Octopus is accepted all over Hong Kong and can be used for transportation (we used it for the MTR, Star Ferry and the tram) and parking, at retail outlets and self-service machines. You can pay for stuff you buy from 7-11 with the card, which is really convenient.
2. When the menu in HK restaurants reads ‘steamed rice’, the rice is really steamed
When we arrived in HK on Saturday evening, the first thing we did was to travel by Airport Express to Kowloon to catch the free shuttle service to our hotel at Yau Ma Tei. That took close to an hour, including the 15 minute wait for the shuttle bus, but it saved us quite a bit of money (taking a taxi would have cost 3 times as much). By the time we checked in at The Cityview, a four-star hotel in Kowloon, we were famished. Three starving children is never a good thing, so we headed to The Balcony, a restaurant at the hotel, for our dinner. We ordered the set dinner and asked for the rice to be served first.
Who would have thought asking for rice first to feed my very hungry children would be our most frustrating wait ever.
The dishes came, one after another, but the rice didn’t, and the children remained hungry and whiny. 18-month-old Nat needed rice as his staple but the rice which was part of the set wasn’t served together with the dishes! We waited close to 20 minutes, only to realize that when the piping hot bowls of rice appeared on our table, they were not rice scooped from the rice cooker. The rice was steamed, bowl by bowl! Every grain was fragrant and steamed to perfection, and well, it was a case of better late than never for us.
So my advice to you if you’ve got really hungry kids: order fried rice or noodles or something that they can cook up quick to tide them over the hunger pangs. Steamed rice is really steamed in Hong Kong.
3) People give up seats on public transportation, so learn to say thank you in Cantonese
Sunday was horrendously crowded in Hong Kong and people were packed closer than sardines in tins on their MTRs and trams (Star Ferry was less crowded). Despite that, it was amazing to see men and women giving up their seats for me, who was wearing the baby, and the two older kids. Despite the jostling and shuffling, there’s a whole lot of civility and consideration on public transport.
I made a mental note to myself that I need to teach Ben, Becks and Nat to say thank you in Cantonese the next time we’re there.
4) Don’t drink the soup
My children are soup kids. They love ban mian, which they call ‘ikan bilis noodles soup’ and all the soup versions of noodles we eat here in Singapore, like sliced fish soup, wanton mee and ba chor mee. For breakfast on the second day, we gave up waiting for a table at Lin Heung Kui and headed to one of those eateries along the street for some wanton noodles (wan tan min in Cantonese). When the noodles were served, I dished out three portions of noodles, complete with soup, for the kids.
Which was a big mistake.
Turns out that humble eateries like these don’t make broth. Their ‘soup’ is just yucky lye water (alkaline salts, or what we call kee in Hokkien) and horrible! And they don’t have wanton noodles in version dry: chilli with tomato sauce, tyvm, the way I like mine, which was a bummer.

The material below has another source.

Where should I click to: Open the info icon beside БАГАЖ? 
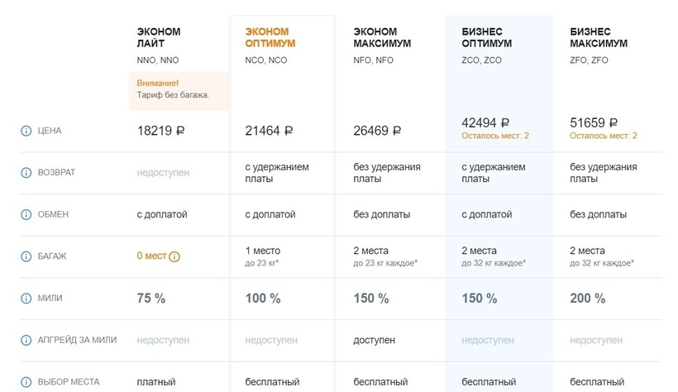(x=26, y=256)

So unless it’s a restaurant and the noodles are cooked in broth, don’t drink the lye water when you eat your yu dan min or wan tan min. Just give the kids the noodles and the dumplings.

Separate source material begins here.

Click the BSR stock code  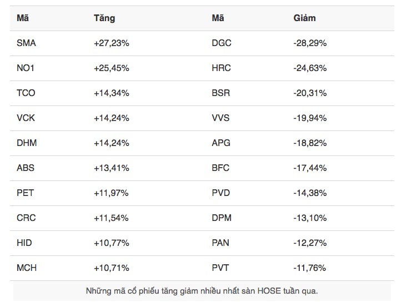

5) Bring along children’s cutlery and food scissors, and always go to a restaurant that can strap your baby in on a baby chair
It’s impossible to get eateries and restaurants in Hong Kong to provide you with children’s cutlery and plastic plates and bowls, unless it’s Disneyland. I was well-prepared for this and brought along many kiddy spoons (the ones for soup too) and forks. My kids are 4 and 3 and 19 months and the tablespoon, soup spoon and table fork are still a tad big for them. I also brought two pairs of food scissors to cut the noodles, veggies and meat (ooh, love the char siew there!), as well as hand-and-mouth wipes (Pigeon’s wipes contain 100% food grade ingredients, so I feel at ease cleaning the scissors and cutlery with those wipes).
A note on the food scissors: remember to leave them in your check-in luggage, else they would be confiscated at the security check at the airport.

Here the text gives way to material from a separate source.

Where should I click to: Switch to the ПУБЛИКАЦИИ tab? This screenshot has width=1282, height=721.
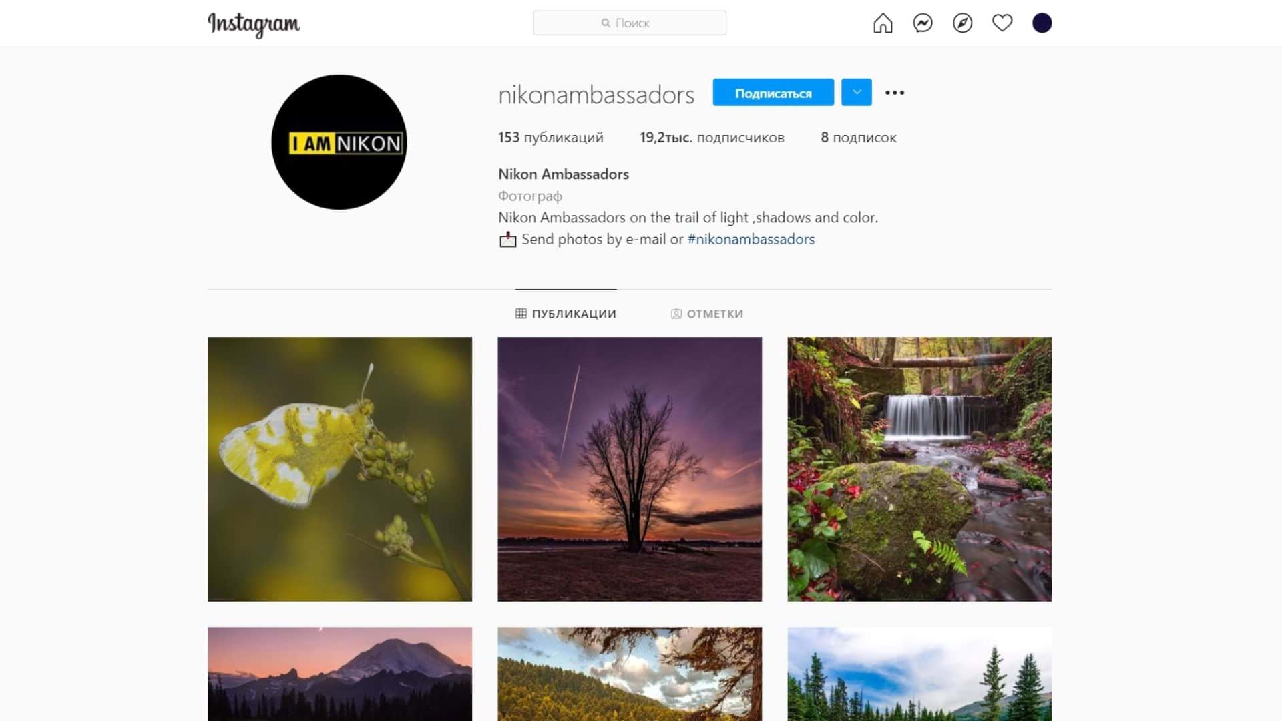pos(566,314)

What I didn’t brace myself for, was that some restaurants don’t even have a decent baby chair to strap an active toddler in! Ben can sit still and wait for food, and so can Becks, if we make sure she’s got stuff to do, like scribble on serviettes (I always have pens in my bag), eat peanuts or play scissors-paper-stone with someone. But to make Nat wait even a minute without strapping him on a baby chair at a table with breakable ceramic and child-unfriendly everything (think sharp table corners, hot teapots, musty carpets and peanuts) is to ask for trouble.
And ask for trouble we did, on the second night.
This restaurant apparently serves great shabu shabu and yakitori grill but it was a huge mistake taking the kids there. Even if we had asked that the grilling be done for us in the kitchen. They had absolutely zero baby chair. So when I took my eyes off Nat for a few minutes (I need a vision break too, yes?), he cut his lip and chin while playing peek-a-boo with himself with the mirror behind the bench he was seated.
I almost fainted from seeing so much blood coming out from inside his mouth and the area around his chin. There was a cut (it looked like a cm long) that was gaping and for the moment there I thought he might need stitching. His lip was swelling and his teeth started turning red with blood mixed with saliva. Thank God the two cuts closed quickly with prayer and an ice cube.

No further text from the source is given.